Exercises:
A – Translate this sentence from the experiment tracking article into Spanish: "Turns out, running experiments is the easy bit."
B – Write a continuation of the experiment tracking article, picking up right after its final sentence.

Source document:
================================

Better Products Start with Experiment Tracking

Everything you need to know about experiment tracking. Frameworks, examples, and actionable advice.

PC
Piotr Ciechowicz

I ran 17 experiments last year for one of my products. I can tell you the results of exactly two of them.

Not because I didn’t care. Because I had no systematic way to track what I’d tested, what I’d learned, and how those learnings influenced subsequent decisions. I was conducting science without keeping a lab notebook.

Turns out, running experiments is the easy bit. Remembering what you learned is the hard bit.

Why Experiment Tracking Actually Matters

Time for a story: a team ran an onboarding experiment in Q1. Results were inconclusive - small lift in activation, not statistically significant. They moved on.

Q3, the product team redesigned the same onboarding flow. Ran a similar experiment. Similar inconclusive results. Nobody remembered the Q1 test. Nobody thought to check if we’d tested this before.

Q4, customer success suggested we improve onboarding. You can see where this is going.

Three quarters, three teams, essentially the same experiment run three times. Zero cumulative learning. Each team starting from scratch because there was no institutional memory.

The problem isn’t that they were running experiments. The problem was they weren’t building knowledge. They were generating data exhaust.

Understanding the Fundamentals

Core Concepts: What Experiment Tracking Actually Is

Experiment tracking isn’t a tool. It’s a practice of systematically recording what you’re testing, why you’re testing it, what you expect to happen, what actually happened, and what you’re doing about it.

Most teams track experiments in whatever’s handy - a Notion page, a Google Sheet, tickets in Jira, comments in their analytics tool. This is like keeping your research notes on napkins and the backs of envelopes. Technically works, practically useless.

================================

Information shown:
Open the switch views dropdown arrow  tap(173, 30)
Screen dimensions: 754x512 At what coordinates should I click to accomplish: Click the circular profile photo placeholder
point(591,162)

================================

Exercise answers:
A – Resulta que ejecutar experimentos es la parte fácil.

B –
Here’s what you actually need to track:

Hypothesis: Not just “let’s try X.” I mean a proper hypothesis with a because clause. “We believe that adding social proof to the pricing page will increase conversion because users report uncertainty about whether established companies use our product.”

We required every experiment ticket to have a hypothesis. First few weeks, everyone complained. Then something interesting happened: the quality of experiments improved dramatically. Because writing a good hypothesis forces you to think about mechanism, not just intervention.

Success criteria defined upfront: What does success look like, numerically, before you run the test. Not “improve conversion.” Something like “increase trial-to-paid conversion from 12% to 14%, measured over 1000 trials, with 95% confidence.”

I’ve experienced first-hand a team that run an experiment, saw a 3% lift, and debated for 45 minutes whether that’s good. If you don’t define success criteria beforehand, you’re just doing motivated reasoning with statistics. If you don’t know what should be the success criteria, then, well, you should think longer. And harder.

What actually happened: Raw results, not interpretation. Conversion went from 12% to 12.4%, p-value 0.23. Sometimes you want to add context, but keep the facts separate from the story.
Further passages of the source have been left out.